▶ [Directions]
Could every line below be written out exactly as it appears?

Stored data entries
________________________

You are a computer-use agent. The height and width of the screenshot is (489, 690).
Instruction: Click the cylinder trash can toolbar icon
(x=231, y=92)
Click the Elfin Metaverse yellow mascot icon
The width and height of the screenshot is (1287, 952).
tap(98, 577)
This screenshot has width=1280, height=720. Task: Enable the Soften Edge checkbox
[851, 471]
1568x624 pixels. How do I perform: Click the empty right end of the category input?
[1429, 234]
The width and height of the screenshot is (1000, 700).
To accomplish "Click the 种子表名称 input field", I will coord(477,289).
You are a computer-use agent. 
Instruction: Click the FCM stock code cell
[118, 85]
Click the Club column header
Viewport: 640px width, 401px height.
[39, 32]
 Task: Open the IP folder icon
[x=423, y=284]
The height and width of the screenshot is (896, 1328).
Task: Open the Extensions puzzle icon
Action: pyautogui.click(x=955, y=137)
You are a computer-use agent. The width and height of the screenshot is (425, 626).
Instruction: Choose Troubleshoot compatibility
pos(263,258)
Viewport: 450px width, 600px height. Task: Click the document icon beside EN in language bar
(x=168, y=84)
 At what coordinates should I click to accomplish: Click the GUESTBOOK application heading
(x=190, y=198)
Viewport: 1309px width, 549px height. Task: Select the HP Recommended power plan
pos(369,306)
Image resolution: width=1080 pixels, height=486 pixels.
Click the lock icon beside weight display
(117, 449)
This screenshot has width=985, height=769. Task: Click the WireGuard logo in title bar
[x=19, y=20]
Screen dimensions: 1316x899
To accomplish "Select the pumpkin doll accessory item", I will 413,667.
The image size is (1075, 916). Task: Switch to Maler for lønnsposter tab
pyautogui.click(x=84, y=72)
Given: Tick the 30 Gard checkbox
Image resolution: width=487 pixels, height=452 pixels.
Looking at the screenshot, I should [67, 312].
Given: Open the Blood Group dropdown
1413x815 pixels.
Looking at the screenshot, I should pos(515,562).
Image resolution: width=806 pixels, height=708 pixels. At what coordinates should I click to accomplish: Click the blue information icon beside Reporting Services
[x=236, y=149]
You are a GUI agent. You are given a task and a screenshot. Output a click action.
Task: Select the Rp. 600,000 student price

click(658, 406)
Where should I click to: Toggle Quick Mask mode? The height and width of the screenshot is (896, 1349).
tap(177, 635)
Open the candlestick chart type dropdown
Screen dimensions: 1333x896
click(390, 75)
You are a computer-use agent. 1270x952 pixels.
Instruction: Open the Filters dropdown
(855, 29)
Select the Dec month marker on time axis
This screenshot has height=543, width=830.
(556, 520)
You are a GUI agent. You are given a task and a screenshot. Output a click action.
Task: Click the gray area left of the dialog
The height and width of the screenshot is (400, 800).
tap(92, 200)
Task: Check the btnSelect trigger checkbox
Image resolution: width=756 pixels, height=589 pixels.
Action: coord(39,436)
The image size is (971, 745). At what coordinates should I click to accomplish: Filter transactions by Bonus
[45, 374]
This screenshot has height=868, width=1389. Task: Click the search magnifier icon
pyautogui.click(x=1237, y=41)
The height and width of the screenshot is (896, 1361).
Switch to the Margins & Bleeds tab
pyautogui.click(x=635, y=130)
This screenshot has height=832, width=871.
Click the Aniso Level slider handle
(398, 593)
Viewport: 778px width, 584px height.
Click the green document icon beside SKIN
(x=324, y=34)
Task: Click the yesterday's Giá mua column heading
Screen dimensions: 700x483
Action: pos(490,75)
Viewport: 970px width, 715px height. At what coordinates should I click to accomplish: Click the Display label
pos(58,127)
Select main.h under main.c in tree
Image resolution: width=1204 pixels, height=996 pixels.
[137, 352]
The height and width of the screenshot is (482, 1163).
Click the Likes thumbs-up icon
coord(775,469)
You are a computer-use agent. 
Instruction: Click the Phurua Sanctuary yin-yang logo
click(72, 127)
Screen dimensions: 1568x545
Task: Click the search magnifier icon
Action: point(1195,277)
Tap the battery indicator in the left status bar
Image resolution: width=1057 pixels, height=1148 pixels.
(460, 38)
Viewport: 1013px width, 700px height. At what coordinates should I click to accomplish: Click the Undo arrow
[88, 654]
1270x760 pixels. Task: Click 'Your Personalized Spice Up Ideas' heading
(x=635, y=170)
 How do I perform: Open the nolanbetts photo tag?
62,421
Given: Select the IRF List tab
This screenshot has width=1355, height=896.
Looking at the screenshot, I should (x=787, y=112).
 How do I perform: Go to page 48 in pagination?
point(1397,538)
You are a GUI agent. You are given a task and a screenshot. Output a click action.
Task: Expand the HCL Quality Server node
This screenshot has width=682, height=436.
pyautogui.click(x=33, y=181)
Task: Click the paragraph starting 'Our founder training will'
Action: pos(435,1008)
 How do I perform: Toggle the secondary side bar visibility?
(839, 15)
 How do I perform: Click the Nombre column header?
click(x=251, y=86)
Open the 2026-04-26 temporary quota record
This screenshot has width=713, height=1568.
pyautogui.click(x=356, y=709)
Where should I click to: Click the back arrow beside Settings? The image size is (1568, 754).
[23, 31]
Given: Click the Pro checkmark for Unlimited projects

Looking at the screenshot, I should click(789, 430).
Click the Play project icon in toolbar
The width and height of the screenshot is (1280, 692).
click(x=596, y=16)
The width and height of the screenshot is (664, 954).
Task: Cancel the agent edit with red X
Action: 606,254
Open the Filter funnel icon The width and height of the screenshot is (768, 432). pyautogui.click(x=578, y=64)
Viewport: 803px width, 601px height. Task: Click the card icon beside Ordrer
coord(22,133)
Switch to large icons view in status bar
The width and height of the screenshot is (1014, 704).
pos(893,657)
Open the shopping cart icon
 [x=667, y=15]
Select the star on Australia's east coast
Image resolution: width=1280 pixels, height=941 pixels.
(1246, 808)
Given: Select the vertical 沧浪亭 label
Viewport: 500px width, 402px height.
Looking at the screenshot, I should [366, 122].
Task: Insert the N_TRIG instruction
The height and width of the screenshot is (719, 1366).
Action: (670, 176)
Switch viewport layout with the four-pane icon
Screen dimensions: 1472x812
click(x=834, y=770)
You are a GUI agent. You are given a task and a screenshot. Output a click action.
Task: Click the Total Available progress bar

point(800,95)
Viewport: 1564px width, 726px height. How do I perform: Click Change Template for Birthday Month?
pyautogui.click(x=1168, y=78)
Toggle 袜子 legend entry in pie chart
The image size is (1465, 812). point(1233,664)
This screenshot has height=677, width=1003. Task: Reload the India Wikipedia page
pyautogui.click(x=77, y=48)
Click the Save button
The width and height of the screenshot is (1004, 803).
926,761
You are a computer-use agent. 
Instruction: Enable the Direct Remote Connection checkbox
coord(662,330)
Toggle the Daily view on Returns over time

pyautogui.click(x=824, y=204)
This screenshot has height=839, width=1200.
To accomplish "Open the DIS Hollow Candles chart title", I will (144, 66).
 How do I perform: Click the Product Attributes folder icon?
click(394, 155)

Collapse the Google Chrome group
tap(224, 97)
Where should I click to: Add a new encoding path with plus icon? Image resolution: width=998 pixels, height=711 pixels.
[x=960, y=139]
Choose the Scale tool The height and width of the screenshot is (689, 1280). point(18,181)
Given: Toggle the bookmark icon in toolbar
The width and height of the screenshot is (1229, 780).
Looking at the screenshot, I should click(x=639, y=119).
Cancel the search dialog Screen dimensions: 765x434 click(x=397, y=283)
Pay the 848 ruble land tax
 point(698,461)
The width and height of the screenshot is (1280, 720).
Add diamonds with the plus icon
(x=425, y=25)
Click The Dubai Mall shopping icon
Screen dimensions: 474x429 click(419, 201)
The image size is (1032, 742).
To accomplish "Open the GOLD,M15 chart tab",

________________________

▶ [Exercise response]
You are a computer-use agent. The height and width of the screenshot is (489, 690).
Instruction: Click the cylinder trash can toolbar icon
(x=231, y=92)
Click the Elfin Metaverse yellow mascot icon
The width and height of the screenshot is (1287, 952).
tap(98, 577)
This screenshot has width=1280, height=720. Task: Enable the Soften Edge checkbox
[851, 471]
1568x624 pixels. How do I perform: Click the empty right end of the category input?
[1429, 234]
The width and height of the screenshot is (1000, 700).
To accomplish "Click the 种子表名称 input field", I will coord(477,289).
You are a computer-use agent. 
Instruction: Click the FCM stock code cell
[118, 85]
Click the Club column header
Viewport: 640px width, 401px height.
[39, 32]
 Task: Open the IP folder icon
[x=423, y=284]
The height and width of the screenshot is (896, 1328).
Task: Open the Extensions puzzle icon
Action: pyautogui.click(x=955, y=137)
You are a computer-use agent. The width and height of the screenshot is (425, 626).
Instruction: Choose Troubleshoot compatibility
pos(263,258)
Viewport: 450px width, 600px height. Task: Click the document icon beside EN in language bar
(x=168, y=84)
 At what coordinates should I click to accomplish: Click the GUESTBOOK application heading
(x=190, y=198)
Viewport: 1309px width, 549px height. Task: Select the HP Recommended power plan
pos(369,306)
Image resolution: width=1080 pixels, height=486 pixels.
Click the lock icon beside weight display
(117, 449)
This screenshot has width=985, height=769. Task: Click the WireGuard logo in title bar
[x=19, y=20]
Screen dimensions: 1316x899
To accomplish "Select the pumpkin doll accessory item", I will 413,667.
The image size is (1075, 916). Task: Switch to Maler for lønnsposter tab
pyautogui.click(x=84, y=72)
Given: Tick the 30 Gard checkbox
Image resolution: width=487 pixels, height=452 pixels.
Looking at the screenshot, I should [67, 312].
Given: Open the Blood Group dropdown
1413x815 pixels.
Looking at the screenshot, I should pos(515,562).
Image resolution: width=806 pixels, height=708 pixels. At what coordinates should I click to accomplish: Click the blue information icon beside Reporting Services
[x=236, y=149]
You are a GUI agent. You are given a task and a screenshot. Output a click action.
Task: Select the Rp. 600,000 student price

click(658, 406)
Where should I click to: Toggle Quick Mask mode? The height and width of the screenshot is (896, 1349).
tap(177, 635)
Open the candlestick chart type dropdown
Screen dimensions: 1333x896
click(390, 75)
You are a computer-use agent. 1270x952 pixels.
Instruction: Open the Filters dropdown
(855, 29)
Select the Dec month marker on time axis
This screenshot has height=543, width=830.
(556, 520)
You are a GUI agent. You are given a task and a screenshot. Output a click action.
Task: Click the gray area left of the dialog
The height and width of the screenshot is (400, 800).
tap(92, 200)
Task: Check the btnSelect trigger checkbox
Image resolution: width=756 pixels, height=589 pixels.
Action: coord(39,436)
The image size is (971, 745). At what coordinates should I click to accomplish: Filter transactions by Bonus
[45, 374]
This screenshot has height=868, width=1389. Task: Click the search magnifier icon
pyautogui.click(x=1237, y=41)
The height and width of the screenshot is (896, 1361).
Switch to the Margins & Bleeds tab
pyautogui.click(x=635, y=130)
This screenshot has height=832, width=871.
Click the Aniso Level slider handle
(398, 593)
Viewport: 778px width, 584px height.
Click the green document icon beside SKIN
(x=324, y=34)
Task: Click the yesterday's Giá mua column heading
Screen dimensions: 700x483
Action: pos(490,75)
Viewport: 970px width, 715px height. At what coordinates should I click to accomplish: Click the Display label
pos(58,127)
Select main.h under main.c in tree
Image resolution: width=1204 pixels, height=996 pixels.
[137, 352]
The height and width of the screenshot is (482, 1163).
Click the Likes thumbs-up icon
coord(775,469)
You are a computer-use agent. 
Instruction: Click the Phurua Sanctuary yin-yang logo
click(72, 127)
Screen dimensions: 1568x545
Task: Click the search magnifier icon
Action: point(1195,277)
Tap the battery indicator in the left status bar
Image resolution: width=1057 pixels, height=1148 pixels.
(460, 38)
Viewport: 1013px width, 700px height. At what coordinates should I click to accomplish: Click the Undo arrow
[88, 654]
1270x760 pixels. Task: Click 'Your Personalized Spice Up Ideas' heading
(x=635, y=170)
 How do I perform: Open the nolanbetts photo tag?
62,421
Given: Select the IRF List tab
This screenshot has width=1355, height=896.
Looking at the screenshot, I should (x=787, y=112).
 How do I perform: Go to page 48 in pagination?
point(1397,538)
You are a GUI agent. You are given a task and a screenshot. Output a click action.
Task: Expand the HCL Quality Server node
This screenshot has width=682, height=436.
pyautogui.click(x=33, y=181)
Task: Click the paragraph starting 'Our founder training will'
Action: pos(435,1008)
 How do I perform: Toggle the secondary side bar visibility?
(839, 15)
 How do I perform: Click the Nombre column header?
click(x=251, y=86)
Open the 2026-04-26 temporary quota record
This screenshot has width=713, height=1568.
pyautogui.click(x=356, y=709)
Where should I click to: Click the back arrow beside Settings? The image size is (1568, 754).
[23, 31]
Given: Click the Pro checkmark for Unlimited projects

Looking at the screenshot, I should click(789, 430).
Click the Play project icon in toolbar
The width and height of the screenshot is (1280, 692).
click(x=596, y=16)
The width and height of the screenshot is (664, 954).
Task: Cancel the agent edit with red X
Action: 606,254
Open the Filter funnel icon The width and height of the screenshot is (768, 432). pyautogui.click(x=578, y=64)
Viewport: 803px width, 601px height. Task: Click the card icon beside Ordrer
coord(22,133)
Switch to large icons view in status bar
The width and height of the screenshot is (1014, 704).
pos(893,657)
Open the shopping cart icon
 [x=667, y=15]
Select the star on Australia's east coast
Image resolution: width=1280 pixels, height=941 pixels.
(1246, 808)
Given: Select the vertical 沧浪亭 label
Viewport: 500px width, 402px height.
Looking at the screenshot, I should [366, 122].
Task: Insert the N_TRIG instruction
The height and width of the screenshot is (719, 1366).
Action: (670, 176)
Switch viewport layout with the four-pane icon
Screen dimensions: 1472x812
click(x=834, y=770)
You are a GUI agent. You are given a task and a screenshot. Output a click action.
Task: Click the Total Available progress bar

point(800,95)
Viewport: 1564px width, 726px height. How do I perform: Click Change Template for Birthday Month?
pyautogui.click(x=1168, y=78)
Toggle 袜子 legend entry in pie chart
The image size is (1465, 812). point(1233,664)
This screenshot has height=677, width=1003. Task: Reload the India Wikipedia page
pyautogui.click(x=77, y=48)
Click the Save button
The width and height of the screenshot is (1004, 803).
926,761
You are a computer-use agent. 
Instruction: Enable the Direct Remote Connection checkbox
coord(662,330)
Toggle the Daily view on Returns over time

pyautogui.click(x=824, y=204)
This screenshot has height=839, width=1200.
To accomplish "Open the DIS Hollow Candles chart title", I will (144, 66).
 How do I perform: Click the Product Attributes folder icon?
click(394, 155)

Collapse the Google Chrome group
tap(224, 97)
Where should I click to: Add a new encoding path with plus icon? Image resolution: width=998 pixels, height=711 pixels.
[x=960, y=139]
Choose the Scale tool The height and width of the screenshot is (689, 1280). point(18,181)
Given: Toggle the bookmark icon in toolbar
The width and height of the screenshot is (1229, 780).
Looking at the screenshot, I should click(x=639, y=119).
Cancel the search dialog Screen dimensions: 765x434 click(x=397, y=283)
Pay the 848 ruble land tax
 point(698,461)
The width and height of the screenshot is (1280, 720).
Add diamonds with the plus icon
(x=425, y=25)
Click The Dubai Mall shopping icon
Screen dimensions: 474x429 click(419, 201)
The image size is (1032, 742).
To accomplish "Open the GOLD,M15 chart tab",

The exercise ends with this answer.